Posted: Mon Sep 22, 2014 9:39 pm
Firstly, Tish out of Doctor Who spent almost the entire movie wearing a corset. That by itself burns your argument.Malicious Wraith wrote:QUOTE (Malicious Wraith @ Sep 22 2014, 08:14 PM) Both movies probably blew.
I didn't even watch Transformers 4, but have little taste for most blockbuster action movies.
I stopped watching Belle halfway through.
Up to that point, it was a crappy movie, with an uninteresting and predictable premise, grandstanding with 21st century moral superiority in an 18th century setting.
It was also insulting, as the movie focused so much on the legal case, but was horribly anachronistic as to the level of sympathy that people at that time gave to the mass murder of individuals. It was generally accepted at that time that absolute necessity was a complete defense to murder.

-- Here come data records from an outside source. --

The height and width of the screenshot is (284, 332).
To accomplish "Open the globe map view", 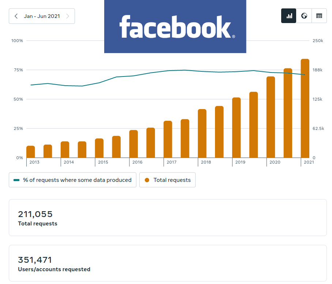I will 304,16.
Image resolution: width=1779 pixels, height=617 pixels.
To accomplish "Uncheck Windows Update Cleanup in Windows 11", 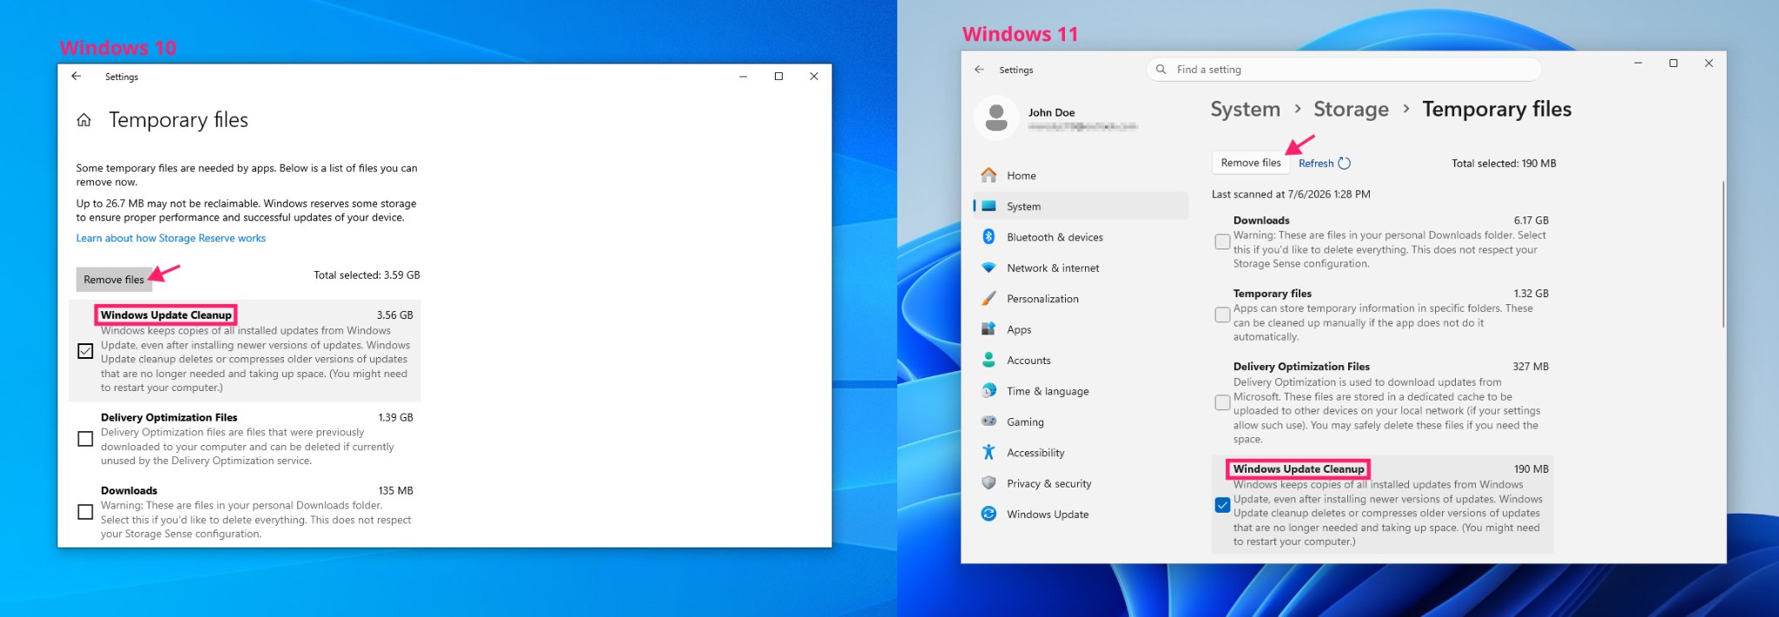I will (x=1222, y=505).
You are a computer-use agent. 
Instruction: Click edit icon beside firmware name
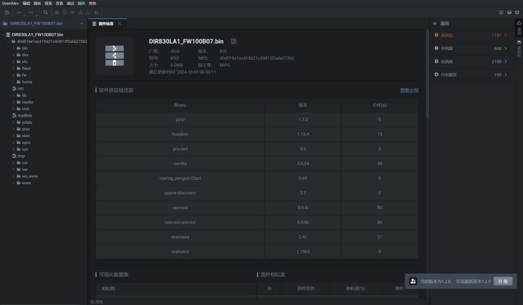click(233, 41)
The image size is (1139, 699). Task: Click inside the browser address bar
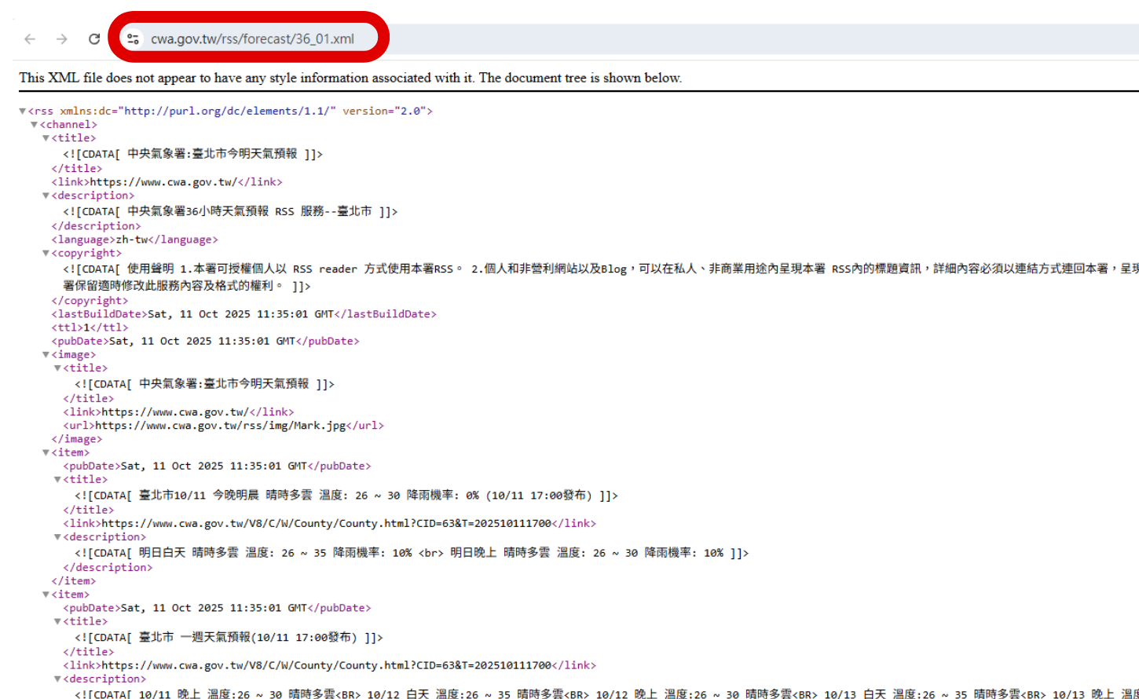pos(251,38)
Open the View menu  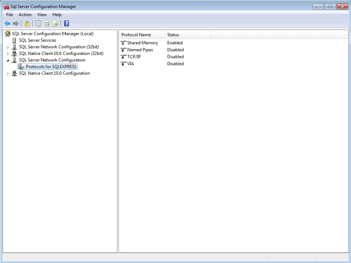[x=42, y=15]
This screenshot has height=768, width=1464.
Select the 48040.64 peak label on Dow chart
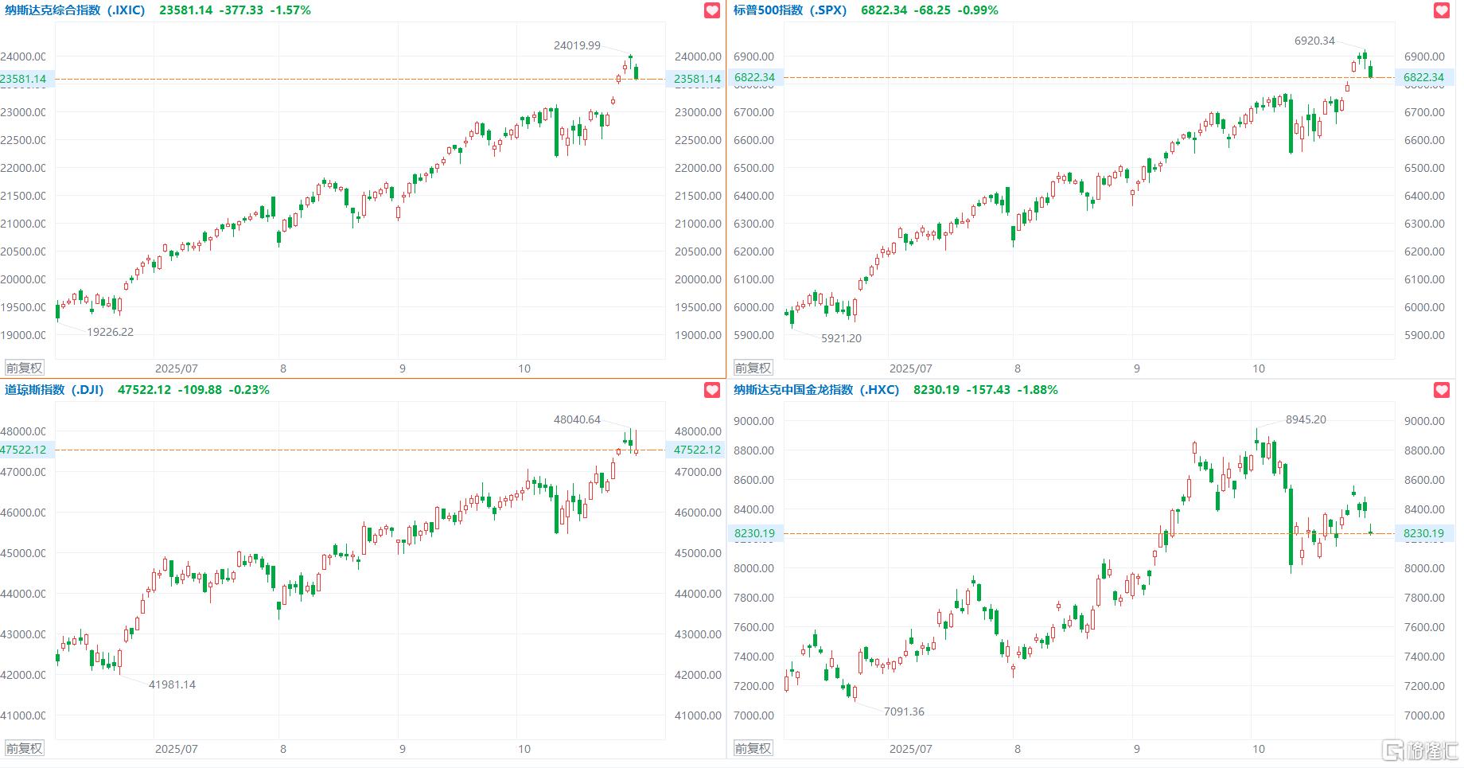tap(577, 419)
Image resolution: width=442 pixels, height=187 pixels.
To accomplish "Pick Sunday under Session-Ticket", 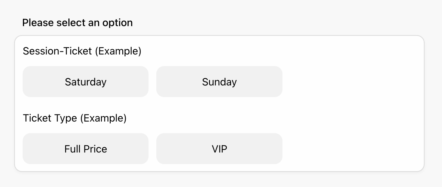I will (219, 82).
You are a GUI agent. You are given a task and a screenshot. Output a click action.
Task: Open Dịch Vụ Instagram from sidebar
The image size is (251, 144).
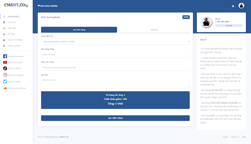(x=14, y=75)
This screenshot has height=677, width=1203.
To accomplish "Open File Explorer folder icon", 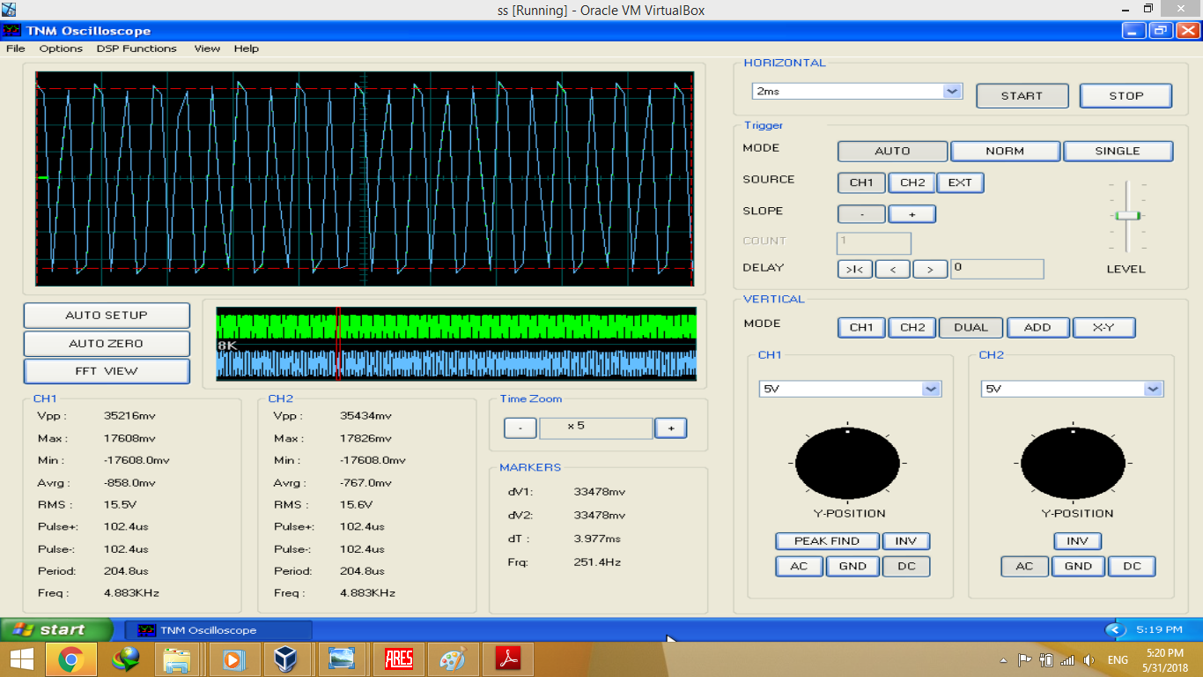I will (x=177, y=659).
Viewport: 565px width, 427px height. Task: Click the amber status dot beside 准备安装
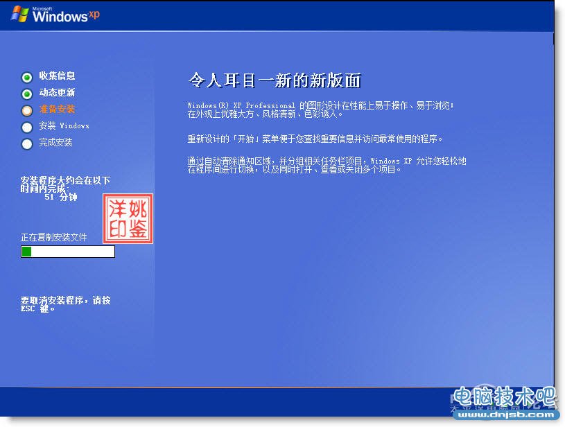click(26, 110)
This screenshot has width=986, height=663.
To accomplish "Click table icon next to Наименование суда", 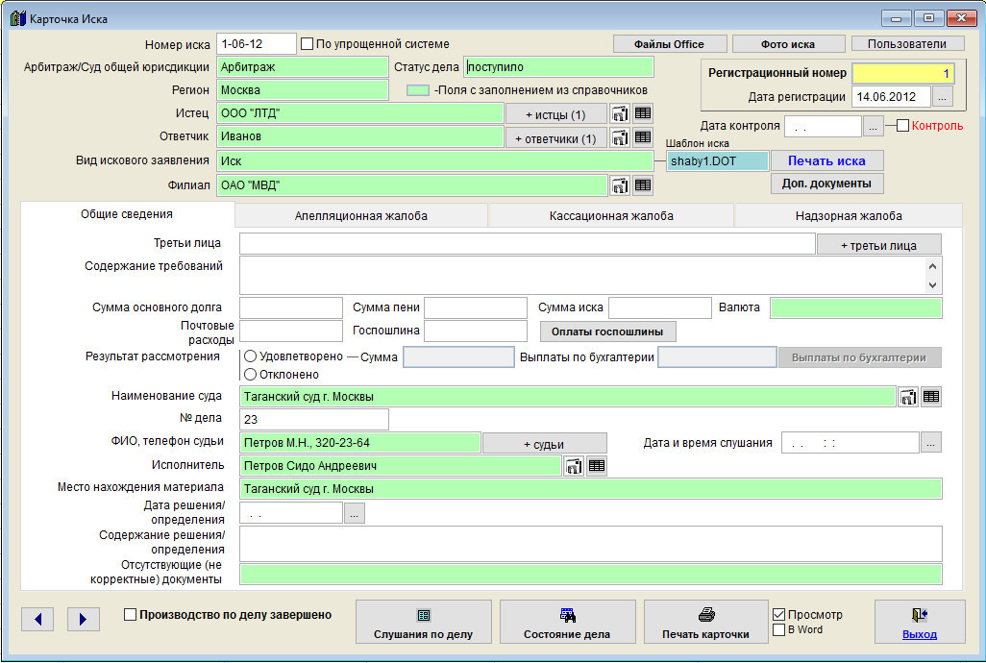I will [x=931, y=397].
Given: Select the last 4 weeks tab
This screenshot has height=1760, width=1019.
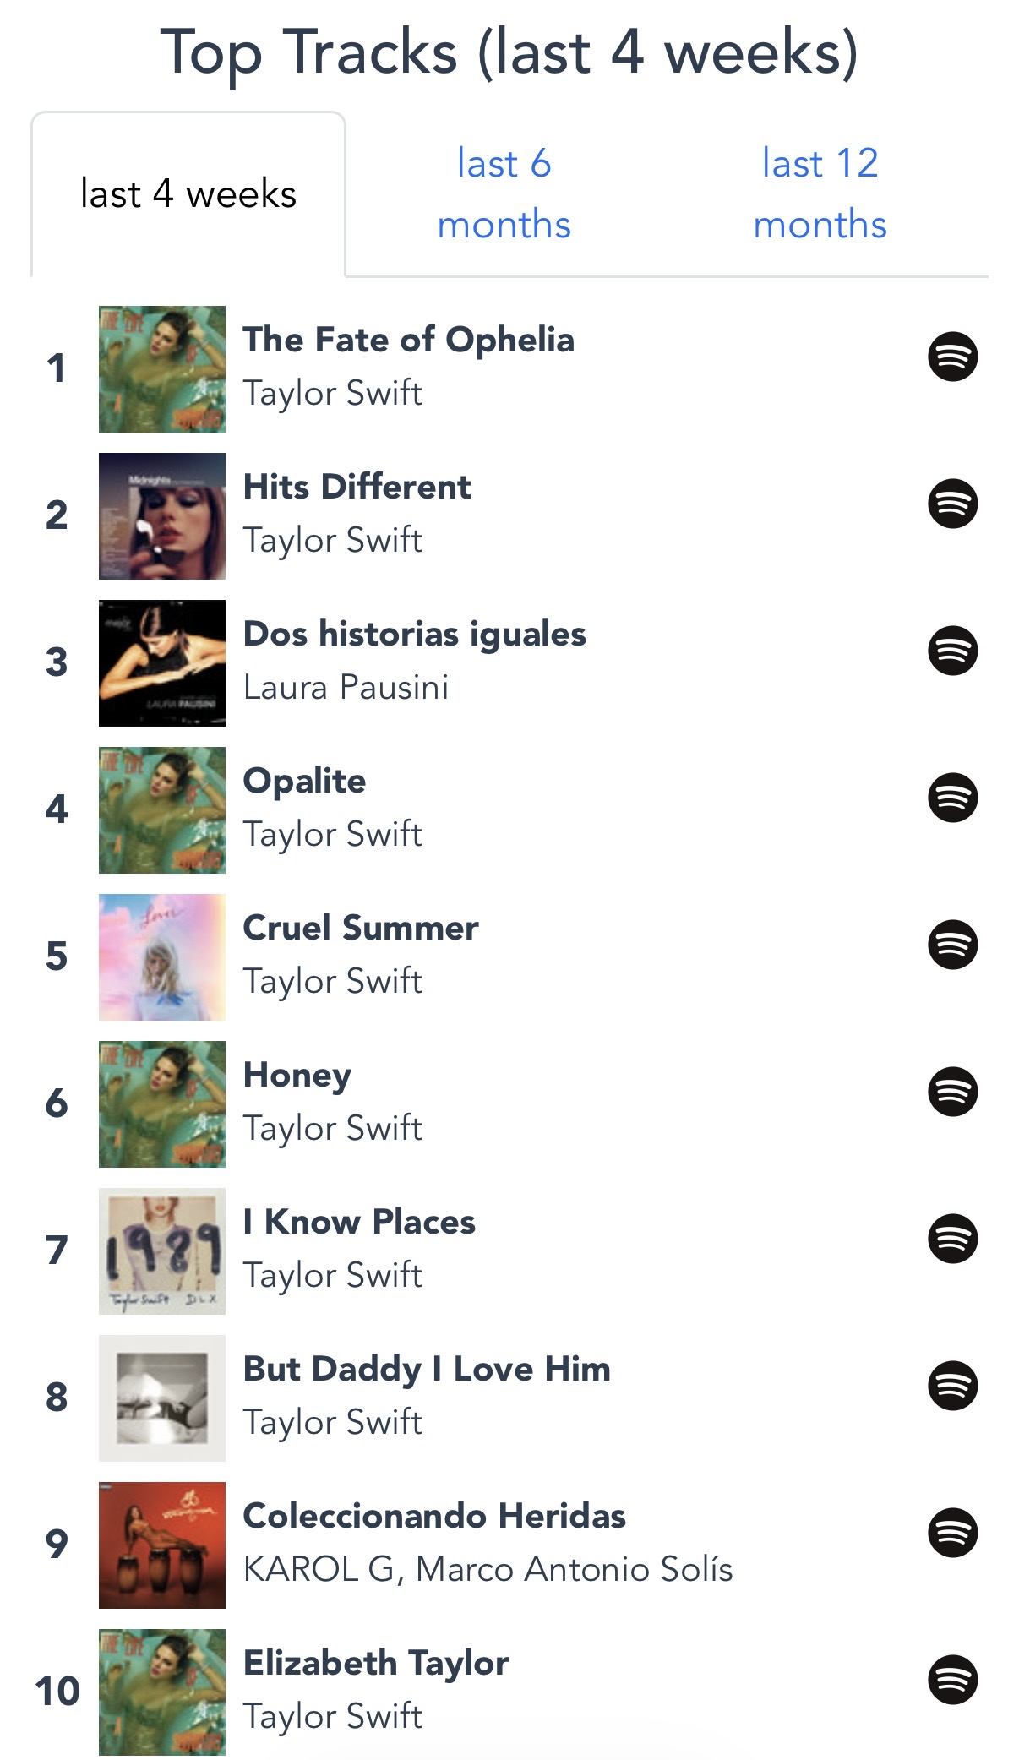Looking at the screenshot, I should (188, 194).
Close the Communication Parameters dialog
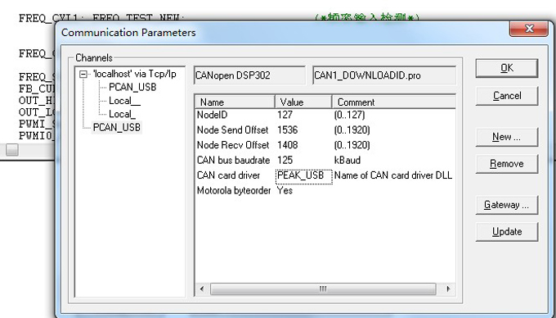Screen dimensions: 556x318 click(528, 29)
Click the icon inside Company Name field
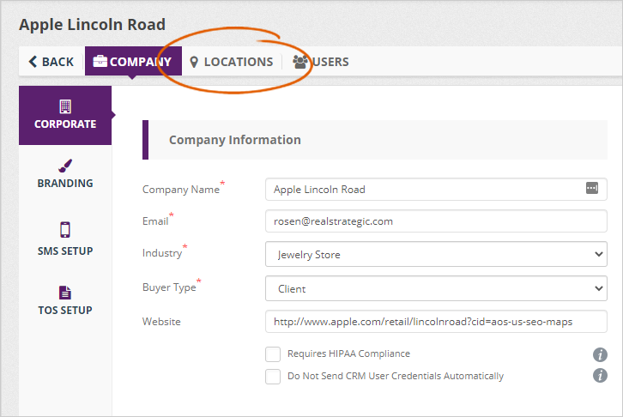The image size is (623, 417). [x=591, y=188]
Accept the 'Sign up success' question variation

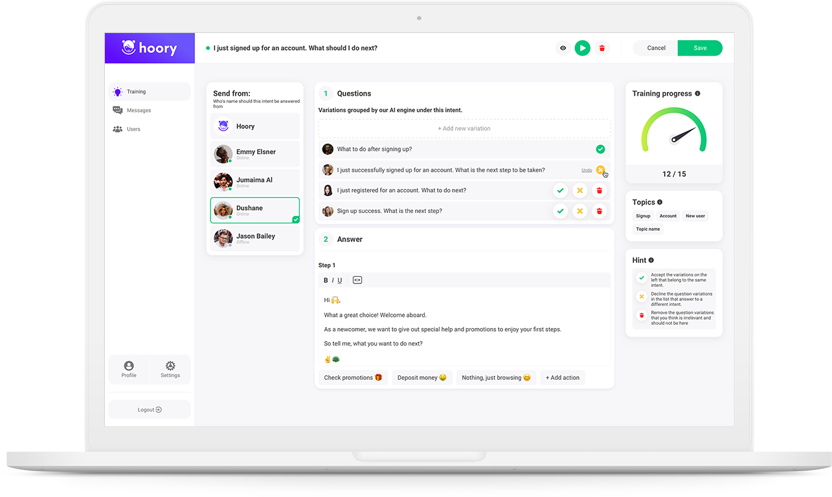click(x=560, y=211)
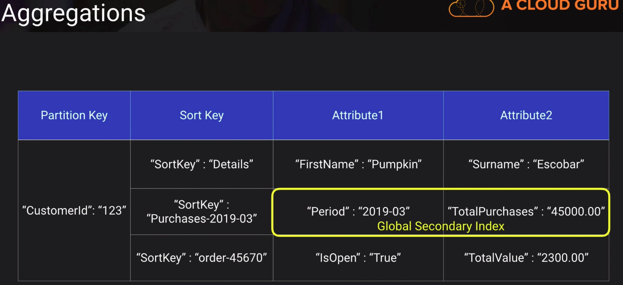Select the Attribute2 column header
The width and height of the screenshot is (623, 285).
coord(526,115)
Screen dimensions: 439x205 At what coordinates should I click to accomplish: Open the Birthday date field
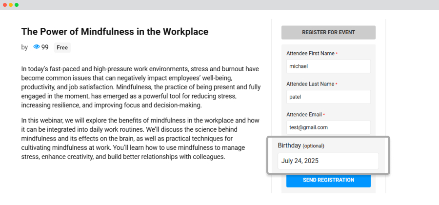pos(328,161)
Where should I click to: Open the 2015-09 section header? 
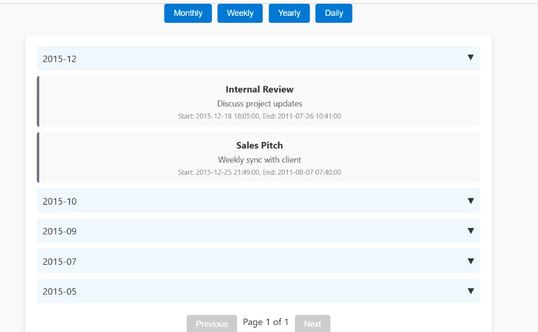tap(258, 231)
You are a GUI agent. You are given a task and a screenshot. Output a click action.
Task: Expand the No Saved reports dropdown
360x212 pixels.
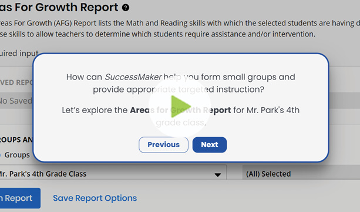(x=16, y=101)
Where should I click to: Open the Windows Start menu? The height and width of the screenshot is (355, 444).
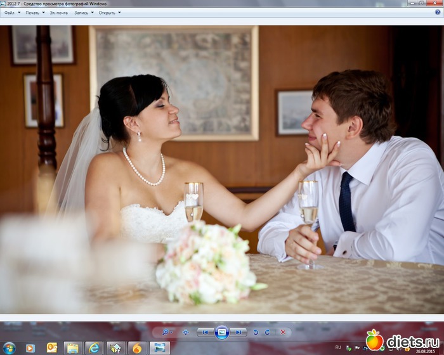pyautogui.click(x=9, y=347)
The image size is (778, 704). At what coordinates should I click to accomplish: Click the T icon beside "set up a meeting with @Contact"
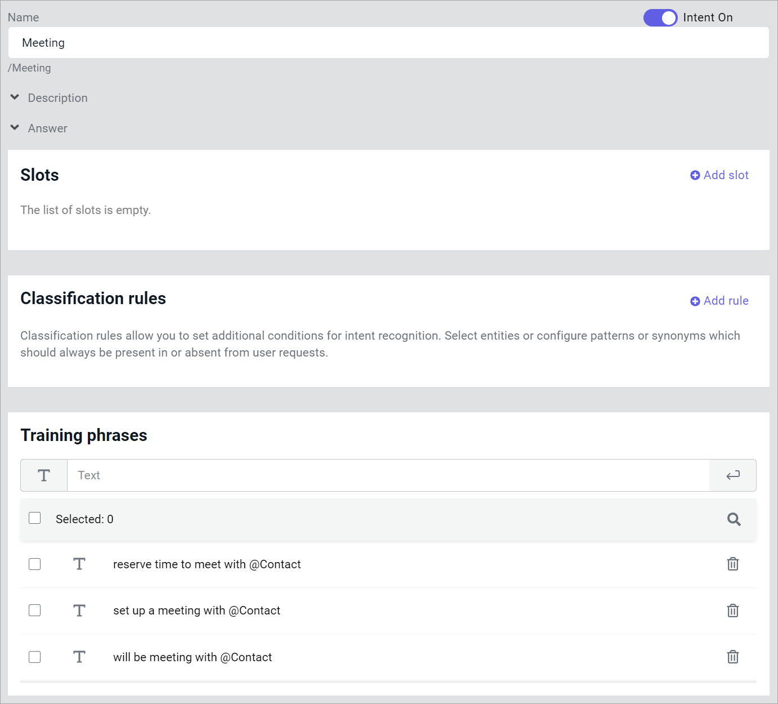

The concern was largely of a dispute between a shipping company and insurance on slaves, and whether the law would support a favorable outcome for abolitionists.
It wasn't until one hundred years later, in R v. Dudley and Stephens, that the English courts recognized that necessity did not excuse murder. The murderers received a 6 months prison term.
Tl;Dr Belle is like watching a bunch of socialites criticize neanderthals for clubbing each other over women. Monty Python is ridiculousness that only rarely approaches humor.
My lack of entertainment by other doesn't make me an ass, it just means I have other tastes.
If my different tastes make me an ass, lets grab some clubs and settle this.
Secondly, you do appear to have sort of missed the point of the film. Mansfield did make two (conflated down to one in the film) decisions which were at the time almost unprecedented in the history of imperial societies (the only other one agri has immediately to mind is de las Casas' debate with Sepulveda over whether the Indians were human or not). There was a sizeable number of people in British society at the time who objected to slavery in general and the Zong case in particular - they were after all able to win both cases, and eventually to both get rid of the slave trade in the Empire and ensure that the RN got rid of it everywhere else as well. It cannot really be described as "21st century moral superiority" to portray those people or their actions. The question of why he made those decisions is an important one, though there the film didnt help itself by portraying him as an amiable but distant patriarch who made the decision out of love.
agri loved the film though, it was everything that the excreable Hobbit 2 wasnt.